───── EXCERPTED RECORDS ─────

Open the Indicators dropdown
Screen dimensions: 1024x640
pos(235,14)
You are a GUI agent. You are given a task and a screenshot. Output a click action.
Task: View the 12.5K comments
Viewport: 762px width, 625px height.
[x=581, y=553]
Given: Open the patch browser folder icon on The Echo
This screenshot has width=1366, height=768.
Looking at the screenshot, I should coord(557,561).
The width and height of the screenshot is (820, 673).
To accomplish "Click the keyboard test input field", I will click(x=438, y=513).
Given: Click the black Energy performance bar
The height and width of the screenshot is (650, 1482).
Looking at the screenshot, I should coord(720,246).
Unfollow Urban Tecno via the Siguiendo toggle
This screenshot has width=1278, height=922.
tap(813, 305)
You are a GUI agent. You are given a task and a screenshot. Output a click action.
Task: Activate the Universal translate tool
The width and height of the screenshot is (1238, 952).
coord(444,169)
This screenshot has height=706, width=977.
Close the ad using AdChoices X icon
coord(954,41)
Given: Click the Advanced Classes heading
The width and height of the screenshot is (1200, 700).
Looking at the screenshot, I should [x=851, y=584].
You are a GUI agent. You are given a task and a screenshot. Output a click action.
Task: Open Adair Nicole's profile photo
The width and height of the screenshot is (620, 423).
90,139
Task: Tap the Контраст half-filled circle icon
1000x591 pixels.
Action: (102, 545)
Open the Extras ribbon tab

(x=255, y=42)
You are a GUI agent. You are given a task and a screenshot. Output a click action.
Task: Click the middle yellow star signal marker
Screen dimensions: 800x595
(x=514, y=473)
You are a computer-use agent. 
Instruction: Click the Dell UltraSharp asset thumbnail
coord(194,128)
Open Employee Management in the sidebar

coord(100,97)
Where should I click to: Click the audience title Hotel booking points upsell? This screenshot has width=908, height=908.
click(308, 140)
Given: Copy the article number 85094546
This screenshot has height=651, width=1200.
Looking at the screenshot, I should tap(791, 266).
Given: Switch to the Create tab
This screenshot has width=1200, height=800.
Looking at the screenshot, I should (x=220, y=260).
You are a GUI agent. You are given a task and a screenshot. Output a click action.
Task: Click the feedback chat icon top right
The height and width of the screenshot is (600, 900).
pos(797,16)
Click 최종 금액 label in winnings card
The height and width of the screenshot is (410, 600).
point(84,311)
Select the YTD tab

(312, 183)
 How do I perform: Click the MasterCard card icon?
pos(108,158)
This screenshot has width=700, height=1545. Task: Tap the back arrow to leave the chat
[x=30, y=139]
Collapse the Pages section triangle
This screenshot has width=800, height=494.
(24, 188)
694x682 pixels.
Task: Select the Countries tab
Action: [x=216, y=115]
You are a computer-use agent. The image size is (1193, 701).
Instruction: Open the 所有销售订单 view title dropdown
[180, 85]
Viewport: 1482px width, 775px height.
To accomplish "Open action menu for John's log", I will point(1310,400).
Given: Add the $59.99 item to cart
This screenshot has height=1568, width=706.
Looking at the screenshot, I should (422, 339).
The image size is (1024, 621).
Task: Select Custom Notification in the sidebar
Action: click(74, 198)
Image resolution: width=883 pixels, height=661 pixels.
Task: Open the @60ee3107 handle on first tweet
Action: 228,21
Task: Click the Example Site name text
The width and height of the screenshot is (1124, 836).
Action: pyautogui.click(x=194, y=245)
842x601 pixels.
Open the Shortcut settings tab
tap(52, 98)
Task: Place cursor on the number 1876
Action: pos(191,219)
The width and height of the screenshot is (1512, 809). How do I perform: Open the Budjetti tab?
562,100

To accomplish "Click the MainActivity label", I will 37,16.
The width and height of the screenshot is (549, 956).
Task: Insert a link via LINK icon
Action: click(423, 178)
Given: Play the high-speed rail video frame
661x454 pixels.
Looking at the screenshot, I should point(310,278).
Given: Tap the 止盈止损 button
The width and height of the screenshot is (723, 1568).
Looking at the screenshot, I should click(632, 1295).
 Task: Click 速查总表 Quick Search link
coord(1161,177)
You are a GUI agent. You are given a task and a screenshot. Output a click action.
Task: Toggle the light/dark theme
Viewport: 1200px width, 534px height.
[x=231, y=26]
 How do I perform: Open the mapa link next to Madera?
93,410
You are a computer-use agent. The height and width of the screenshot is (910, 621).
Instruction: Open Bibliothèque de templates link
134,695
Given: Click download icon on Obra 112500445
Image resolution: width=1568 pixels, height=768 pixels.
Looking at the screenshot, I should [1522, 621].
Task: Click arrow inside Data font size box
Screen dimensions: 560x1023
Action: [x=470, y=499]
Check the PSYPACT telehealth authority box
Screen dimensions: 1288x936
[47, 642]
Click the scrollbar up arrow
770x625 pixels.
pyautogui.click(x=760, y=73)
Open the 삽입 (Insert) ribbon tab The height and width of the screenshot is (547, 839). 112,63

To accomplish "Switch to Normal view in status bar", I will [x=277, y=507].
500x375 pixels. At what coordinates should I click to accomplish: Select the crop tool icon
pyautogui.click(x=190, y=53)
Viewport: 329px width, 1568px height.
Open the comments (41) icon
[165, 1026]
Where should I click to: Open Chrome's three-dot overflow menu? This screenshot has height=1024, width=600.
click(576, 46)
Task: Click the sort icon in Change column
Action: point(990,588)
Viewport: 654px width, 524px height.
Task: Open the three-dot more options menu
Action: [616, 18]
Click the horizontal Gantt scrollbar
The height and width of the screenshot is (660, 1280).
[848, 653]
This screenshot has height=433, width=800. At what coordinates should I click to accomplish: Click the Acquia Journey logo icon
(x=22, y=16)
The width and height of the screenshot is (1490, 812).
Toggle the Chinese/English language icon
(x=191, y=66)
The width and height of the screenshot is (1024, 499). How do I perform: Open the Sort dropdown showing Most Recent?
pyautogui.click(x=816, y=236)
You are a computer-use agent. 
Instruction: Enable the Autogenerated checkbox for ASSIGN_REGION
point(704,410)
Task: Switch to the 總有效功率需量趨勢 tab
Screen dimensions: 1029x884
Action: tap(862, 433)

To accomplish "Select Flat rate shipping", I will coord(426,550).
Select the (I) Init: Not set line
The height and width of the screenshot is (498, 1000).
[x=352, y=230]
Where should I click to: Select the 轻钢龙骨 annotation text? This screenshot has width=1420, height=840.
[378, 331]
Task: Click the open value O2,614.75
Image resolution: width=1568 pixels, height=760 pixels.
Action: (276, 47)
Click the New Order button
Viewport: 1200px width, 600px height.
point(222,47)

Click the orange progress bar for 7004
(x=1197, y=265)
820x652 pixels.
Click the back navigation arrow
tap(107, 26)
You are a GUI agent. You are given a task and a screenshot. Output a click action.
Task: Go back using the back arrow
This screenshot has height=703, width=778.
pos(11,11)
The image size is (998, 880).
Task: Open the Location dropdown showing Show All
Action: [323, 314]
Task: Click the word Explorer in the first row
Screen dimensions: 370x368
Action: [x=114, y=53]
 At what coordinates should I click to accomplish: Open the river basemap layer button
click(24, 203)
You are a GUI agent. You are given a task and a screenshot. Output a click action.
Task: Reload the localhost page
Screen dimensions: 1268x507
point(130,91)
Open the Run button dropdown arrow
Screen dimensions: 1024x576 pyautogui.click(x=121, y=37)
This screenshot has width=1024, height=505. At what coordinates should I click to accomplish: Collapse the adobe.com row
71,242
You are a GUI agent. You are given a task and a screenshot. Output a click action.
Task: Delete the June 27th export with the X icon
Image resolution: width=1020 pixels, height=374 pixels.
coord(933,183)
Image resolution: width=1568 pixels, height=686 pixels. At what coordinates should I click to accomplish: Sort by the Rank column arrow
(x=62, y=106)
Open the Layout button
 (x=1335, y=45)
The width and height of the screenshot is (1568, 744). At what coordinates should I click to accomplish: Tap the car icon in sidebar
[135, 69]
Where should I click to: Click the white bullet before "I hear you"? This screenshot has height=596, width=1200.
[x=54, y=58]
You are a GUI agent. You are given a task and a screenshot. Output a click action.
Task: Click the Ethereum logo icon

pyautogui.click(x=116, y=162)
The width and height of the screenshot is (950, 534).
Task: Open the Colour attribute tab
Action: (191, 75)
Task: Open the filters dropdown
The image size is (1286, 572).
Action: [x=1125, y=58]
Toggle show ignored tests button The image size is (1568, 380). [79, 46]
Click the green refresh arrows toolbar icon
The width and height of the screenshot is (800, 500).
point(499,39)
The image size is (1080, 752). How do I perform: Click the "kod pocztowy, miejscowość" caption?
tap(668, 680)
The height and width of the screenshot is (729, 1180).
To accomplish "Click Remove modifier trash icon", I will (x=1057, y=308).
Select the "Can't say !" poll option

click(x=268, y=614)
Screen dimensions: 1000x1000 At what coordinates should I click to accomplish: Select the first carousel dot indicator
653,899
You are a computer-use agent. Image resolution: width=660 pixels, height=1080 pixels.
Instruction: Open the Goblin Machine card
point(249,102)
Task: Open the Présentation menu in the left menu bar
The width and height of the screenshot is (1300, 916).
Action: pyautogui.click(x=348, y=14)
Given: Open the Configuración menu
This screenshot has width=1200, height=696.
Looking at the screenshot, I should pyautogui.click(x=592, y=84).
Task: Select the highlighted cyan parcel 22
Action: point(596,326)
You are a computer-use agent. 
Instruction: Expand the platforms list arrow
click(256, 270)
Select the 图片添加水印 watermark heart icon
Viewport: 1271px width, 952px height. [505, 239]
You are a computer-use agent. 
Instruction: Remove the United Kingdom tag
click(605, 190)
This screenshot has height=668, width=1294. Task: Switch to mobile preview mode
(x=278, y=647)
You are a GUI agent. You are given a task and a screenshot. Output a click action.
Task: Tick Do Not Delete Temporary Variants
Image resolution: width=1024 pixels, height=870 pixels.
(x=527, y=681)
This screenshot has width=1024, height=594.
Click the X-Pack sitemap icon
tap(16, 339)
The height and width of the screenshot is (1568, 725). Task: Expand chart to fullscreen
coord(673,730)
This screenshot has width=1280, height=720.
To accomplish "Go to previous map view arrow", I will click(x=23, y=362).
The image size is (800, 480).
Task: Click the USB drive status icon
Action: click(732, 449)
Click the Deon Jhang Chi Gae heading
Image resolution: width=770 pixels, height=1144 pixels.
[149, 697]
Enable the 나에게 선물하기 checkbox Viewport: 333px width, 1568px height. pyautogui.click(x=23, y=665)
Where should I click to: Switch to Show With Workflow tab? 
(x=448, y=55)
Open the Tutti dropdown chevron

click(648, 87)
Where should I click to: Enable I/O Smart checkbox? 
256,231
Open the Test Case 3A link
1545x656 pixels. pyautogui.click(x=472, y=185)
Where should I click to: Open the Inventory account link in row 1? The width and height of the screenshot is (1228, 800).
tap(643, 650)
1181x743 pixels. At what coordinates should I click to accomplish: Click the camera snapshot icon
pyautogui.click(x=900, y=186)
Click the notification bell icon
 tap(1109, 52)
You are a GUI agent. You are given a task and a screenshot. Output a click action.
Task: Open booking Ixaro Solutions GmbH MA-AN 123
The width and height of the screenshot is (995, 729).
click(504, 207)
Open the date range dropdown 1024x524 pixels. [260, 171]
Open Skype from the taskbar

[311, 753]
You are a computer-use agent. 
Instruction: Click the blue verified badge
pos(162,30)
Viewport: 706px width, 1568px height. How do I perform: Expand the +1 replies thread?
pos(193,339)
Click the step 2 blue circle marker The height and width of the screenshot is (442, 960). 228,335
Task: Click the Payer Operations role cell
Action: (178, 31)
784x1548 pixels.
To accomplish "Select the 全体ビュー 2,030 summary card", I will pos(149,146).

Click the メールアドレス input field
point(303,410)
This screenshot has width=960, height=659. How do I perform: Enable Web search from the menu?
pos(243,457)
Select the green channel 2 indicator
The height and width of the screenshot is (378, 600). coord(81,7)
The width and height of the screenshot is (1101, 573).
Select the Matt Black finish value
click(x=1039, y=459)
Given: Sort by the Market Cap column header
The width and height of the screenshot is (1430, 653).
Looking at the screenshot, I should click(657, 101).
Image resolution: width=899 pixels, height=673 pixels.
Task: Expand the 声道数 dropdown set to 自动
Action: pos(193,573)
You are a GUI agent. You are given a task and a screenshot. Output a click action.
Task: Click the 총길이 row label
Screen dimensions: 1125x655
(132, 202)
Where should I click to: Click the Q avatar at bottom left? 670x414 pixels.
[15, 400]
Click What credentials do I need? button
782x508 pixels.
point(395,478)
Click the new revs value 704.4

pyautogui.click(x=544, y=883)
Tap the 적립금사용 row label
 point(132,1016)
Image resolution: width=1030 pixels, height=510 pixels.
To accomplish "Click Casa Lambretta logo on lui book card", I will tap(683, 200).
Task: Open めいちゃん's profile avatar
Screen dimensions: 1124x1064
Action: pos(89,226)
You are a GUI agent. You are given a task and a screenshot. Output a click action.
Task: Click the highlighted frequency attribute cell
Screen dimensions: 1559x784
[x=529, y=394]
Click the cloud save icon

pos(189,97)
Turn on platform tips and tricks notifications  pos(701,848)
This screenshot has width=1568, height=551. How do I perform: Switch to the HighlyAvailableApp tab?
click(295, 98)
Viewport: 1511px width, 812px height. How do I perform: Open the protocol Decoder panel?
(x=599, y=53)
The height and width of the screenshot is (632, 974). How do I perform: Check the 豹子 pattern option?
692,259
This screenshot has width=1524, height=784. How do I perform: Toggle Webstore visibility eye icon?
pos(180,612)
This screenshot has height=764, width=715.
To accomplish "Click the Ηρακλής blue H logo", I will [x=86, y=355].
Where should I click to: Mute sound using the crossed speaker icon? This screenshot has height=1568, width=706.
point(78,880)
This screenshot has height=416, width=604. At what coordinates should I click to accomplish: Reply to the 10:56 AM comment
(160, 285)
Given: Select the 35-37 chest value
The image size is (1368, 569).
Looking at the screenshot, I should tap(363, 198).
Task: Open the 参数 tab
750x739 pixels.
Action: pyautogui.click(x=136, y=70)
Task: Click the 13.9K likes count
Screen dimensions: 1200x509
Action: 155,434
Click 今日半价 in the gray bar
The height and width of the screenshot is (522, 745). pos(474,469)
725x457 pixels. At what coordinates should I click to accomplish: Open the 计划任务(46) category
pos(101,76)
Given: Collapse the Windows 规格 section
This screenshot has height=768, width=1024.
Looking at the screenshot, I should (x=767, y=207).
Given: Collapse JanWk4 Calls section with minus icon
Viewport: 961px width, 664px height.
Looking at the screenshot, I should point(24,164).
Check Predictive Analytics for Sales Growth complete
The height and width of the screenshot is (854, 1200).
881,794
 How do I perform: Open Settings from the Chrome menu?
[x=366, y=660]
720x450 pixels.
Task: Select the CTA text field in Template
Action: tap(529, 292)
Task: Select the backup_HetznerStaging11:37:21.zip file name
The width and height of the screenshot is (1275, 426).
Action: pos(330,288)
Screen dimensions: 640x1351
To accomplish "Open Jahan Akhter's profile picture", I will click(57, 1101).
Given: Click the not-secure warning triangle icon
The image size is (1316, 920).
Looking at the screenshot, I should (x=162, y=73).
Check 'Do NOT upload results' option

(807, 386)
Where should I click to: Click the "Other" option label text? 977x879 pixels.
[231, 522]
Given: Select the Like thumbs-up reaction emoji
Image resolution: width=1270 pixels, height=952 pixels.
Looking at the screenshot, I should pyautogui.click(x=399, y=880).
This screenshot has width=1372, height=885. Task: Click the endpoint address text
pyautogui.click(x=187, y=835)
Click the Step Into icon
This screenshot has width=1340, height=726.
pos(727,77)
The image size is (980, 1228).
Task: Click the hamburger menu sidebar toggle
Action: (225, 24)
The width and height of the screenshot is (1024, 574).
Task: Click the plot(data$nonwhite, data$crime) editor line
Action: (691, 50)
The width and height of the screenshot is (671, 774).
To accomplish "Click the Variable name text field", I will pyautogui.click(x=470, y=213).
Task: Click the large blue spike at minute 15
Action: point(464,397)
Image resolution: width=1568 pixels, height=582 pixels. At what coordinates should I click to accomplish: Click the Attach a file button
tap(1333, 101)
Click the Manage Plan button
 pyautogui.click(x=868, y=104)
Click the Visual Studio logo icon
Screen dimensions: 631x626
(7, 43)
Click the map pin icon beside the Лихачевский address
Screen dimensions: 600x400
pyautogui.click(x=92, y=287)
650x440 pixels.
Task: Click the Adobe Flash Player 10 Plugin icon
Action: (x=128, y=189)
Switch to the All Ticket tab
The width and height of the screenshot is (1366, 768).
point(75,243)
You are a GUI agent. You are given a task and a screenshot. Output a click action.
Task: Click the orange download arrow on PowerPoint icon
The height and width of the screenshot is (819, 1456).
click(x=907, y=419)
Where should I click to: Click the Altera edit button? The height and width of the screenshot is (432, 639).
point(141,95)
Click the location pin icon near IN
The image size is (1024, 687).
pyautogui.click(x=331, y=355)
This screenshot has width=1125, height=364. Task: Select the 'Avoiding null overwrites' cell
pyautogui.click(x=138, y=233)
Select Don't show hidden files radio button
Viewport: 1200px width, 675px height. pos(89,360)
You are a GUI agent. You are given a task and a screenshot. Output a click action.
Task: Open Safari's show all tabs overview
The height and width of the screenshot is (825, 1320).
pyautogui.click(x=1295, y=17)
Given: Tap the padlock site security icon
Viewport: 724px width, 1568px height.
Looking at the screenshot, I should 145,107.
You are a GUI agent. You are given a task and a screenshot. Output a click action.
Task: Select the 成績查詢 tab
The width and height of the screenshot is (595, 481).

─────

WHAT YOU NEED TO DO »
Using the data above, return every line that contains the string "triangle".

COMPLETED EXERCISE »
Collapse the Pages section triangle
Given: Click the not-secure warning triangle icon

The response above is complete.